Mutex Concept and POSIX API
A Mutex (Mutual Exclusion) is the fundamental synchronization primitive used to protect shared data from concurrent access by multiple threads. It ensures that only one thread can execute a "critical section" of code at any given time.
If a thread attempts to acquire a mutex that is already held by another thread, the attempting thread will be blocked (put to sleep by the kernel) until the holding thread releases the mutex.
POSIX API (pthread_mutex_t)
In Android's native C/C++ layer, the underlying implementation is pthread_mutex_t.
#include <pthread.h>
pthread_mutex_t my_mutex = PTHREAD_MUTEX_INITIALIZER;
int shared_counter = 0;
void increment_counter() {
pthread_mutex_lock(&my_mutex); // Acquire the lock
// Critical Section
shared_counter++;
pthread_mutex_unlock(&my_mutex); // Release the lock
}
Recursive Mutex
A standard (fast) mutex will cause a deadlock if a thread attempts to lock it when it already holds it.
A Recursive Mutex solves this. It maintains a reference count. If the thread that already holds the lock attempts to lock it again, the count increments, and the thread is allowed to proceed. The mutex is only fully released (allowing other threads to acquire it) when the thread calls unlock the same number of times it called lock.
Recursive mutexes are useful for complex recursive functions or object-oriented designs where multiple methods of an object acquire the same lock and might call each other.
To create one using pthreads:
pthread_mutexattr_t attr;
pthread_mutexattr_init(&attr);
pthread_mutexattr_settype(&attr, PTHREAD_MUTEX_RECURSIVE);
pthread_mutex_init(&my_recursive_mutex, &attr);
Timed Mutex
Sometimes, blocking indefinitely is unacceptable. A timed mutex allows a thread to attempt to acquire a lock, but give up if it cannot acquire it within a specified timeout.
This is implemented using pthread_mutex_timedlock. It returns an error code (like ETIMEDOUT) if the lock isn't acquired in time, allowing the thread to perform fallback logic rather than deadlocking.
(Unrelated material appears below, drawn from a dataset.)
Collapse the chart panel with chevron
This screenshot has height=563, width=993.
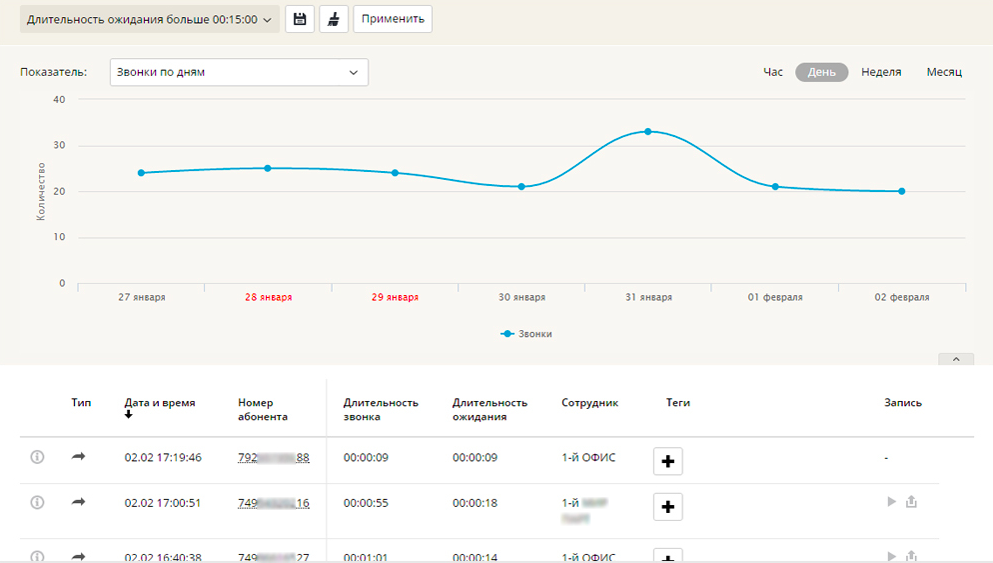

std::mutex and std::lock_guard in AOSP
While AOSP relies on pthreads under the hood, modern C++ components in Android heavily utilize the C++11 standard library wrappers: std::mutex and RAII (Resource Acquisition Is Initialization) lock guards.
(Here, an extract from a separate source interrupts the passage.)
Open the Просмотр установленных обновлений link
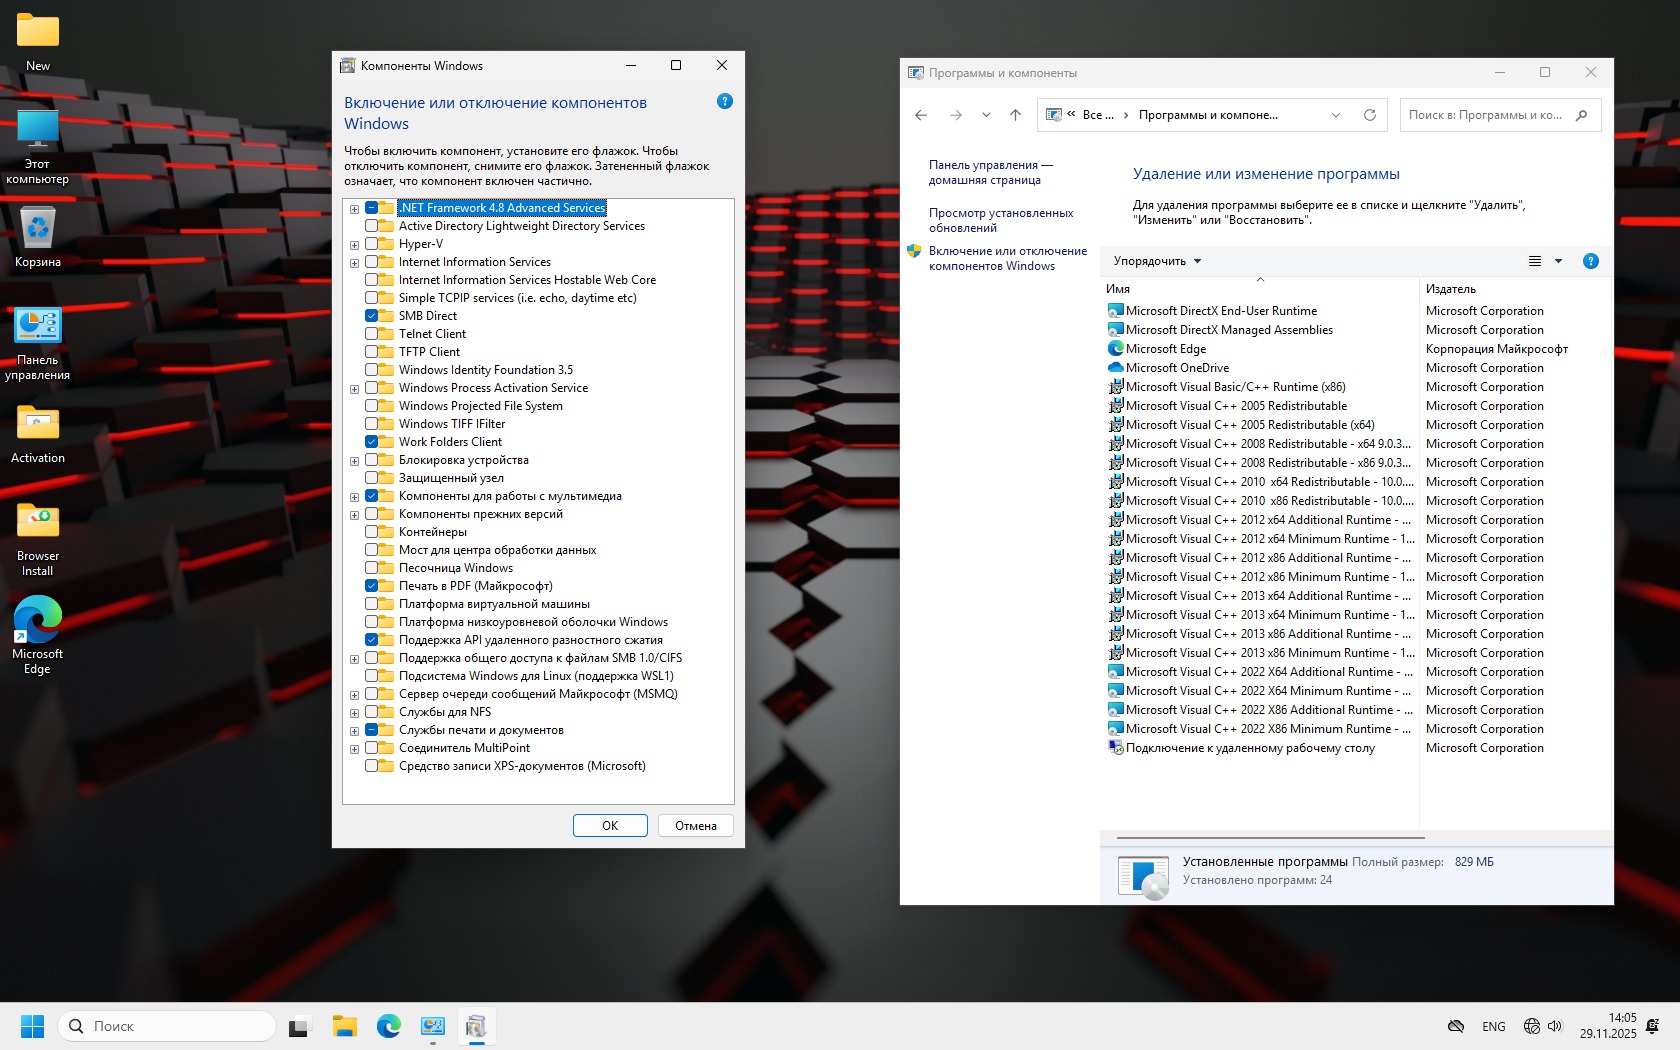The height and width of the screenshot is (1050, 1680). pyautogui.click(x=1000, y=220)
Using pthread_mutex_lock directly is prone to errors: if an exception is thrown or a function returns early within the critical section, the unlock call might be skipped, causing a permanent deadlock.
std::lock_guard prevents this.
#include <mutex>
std::mutex data_mutex;
std::vector<int> shared_data;
void process_data() {
// The mutex is locked when the lock_guard is constructed
std::lock_guard<std::mutex> guard(data_mutex);
// Critical Section
shared_data.push_back(42);
if (some_condition) {
return; // Mutex is AUTOMATICALLY unlocked here!
}
// Mutex is AUTOMATICALLY unlocked when 'guard' goes out of scope here
}
In modern AOSP C++ code, direct calls to .lock() and .unlock() are considered anti-patterns. You should almost always use std::lock_guard or std::unique_lock to guarantee exception safety and clean resource management.